3.2. I acknowledge that I have carefully read and considered the provisions of this Section 3. I acknowledge that the foregoing restrictions may limit my ability to earn a livelihood in a business similar to the Business, but I nevertheless believe that I have received, and will receive, sufficient consideration and other benefits in connection with my Employment to justify such restrictions, which restrictions I do not believe would prevent me from earning a living in businesses that are not competitive with the Business and without otherwise violating the restrictions set forth herein.
4. | Miscellaneous |
4.1. I agree that any breach of this Agreement by me will cause irreparable damage to the Company and that in the event of such breach the Company shall have, in addition to any and all remedies of law, the right to an injunction, specific performance or other equitable relief to prevent the violation of my obligations hereunder.
4.2. I understand that this Agreement does not create an obligation on the Company or any other person or entity to continue my Employment.

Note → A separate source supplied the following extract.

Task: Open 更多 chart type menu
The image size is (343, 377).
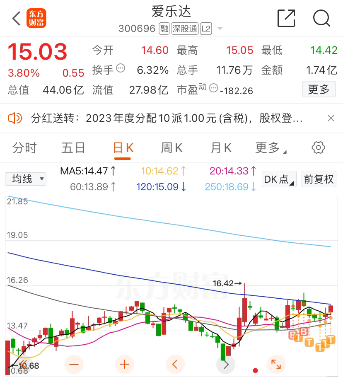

4.3. I further represent that my performance of all of the terms of this Agreement and as an employee of the Company does not and will not breach any agreement to keep in confidence proprietary information acquired by me in confidence or in trust prior to my Employment by the Company. I have not entered into, and I agree I will not enter into, any agreement either written or oral in conflict herewith.
4.4. For purposes of this Agreement, (i) then current business of the Company means any products or services of the Company, whether existing, under development or in the planning stage for development which is known to me through my Employment with the Company, even if the carrying out of the development as planned takes place subsequent to termination of my Employment with the Company and (ii) then current customer of or supplier to the Company means any existing customer or supplier (whose existence is known to me through my Employment with the Company) or any potential customer or supplier whom the Company has contacted or has planned during the term of my Employment with the Company to contact for the sale or purchase of the Companys products or services (which contact or planned contact is known to me through my Employment with the Company), even if the contact as planned takes place subsequent to termination of my Employment with the Company.
4.5. Any waiver by the Company of a breach of any provision of this Agreement shall not operate or be construed as a waiver of any subsequent breach of such provision or any other provision hereof.
4.6. I hereby agree that each provision herein shall be treated as a separate and independent clause, and the unenforceability of any one clause shall in no way impair the enforceability of any of the other clauses herein. Moreover, if one or more of the provisions contained in this Agreement shall for any reason be held to be excessively broad as to scope, activity, subject or otherwise so as to be unenforceable at law, such provision or provisions shall be construed by the appropriate judicial body by limiting or reducing it or them, so as to be enforceable to the maximum extent compatible with the applicable law as it shall then appear.
4.7. My obligations under this Agreement shall survive the termination of my Employment regardless of the manner of such termination and shall be binding upon my heirs, executors, administrators and legal representatives.
4.8. The term Company as used Sections 1 through 4 of this Agreement shall include Keystone Dental Holdings, Inc., and its direct or indirect subsidiaries, subdivisions and their respective affiliates. The Company shall have the right to assign this Agreement to its successors and assigns, and all covenants and agreements hereunder shall inure to the benefit of and be enforceable by said successors or assigns.
4.9. This Agreement shall be governed by and construed in accordance with the substantive laws of the State of Delaware. I hereby consent to the non-exclusive jurisdiction of any state court of the State of Delaware.
IN WITNESS WHEREOF, the undersigned has executed this Agreement under seal as of the date set forth below.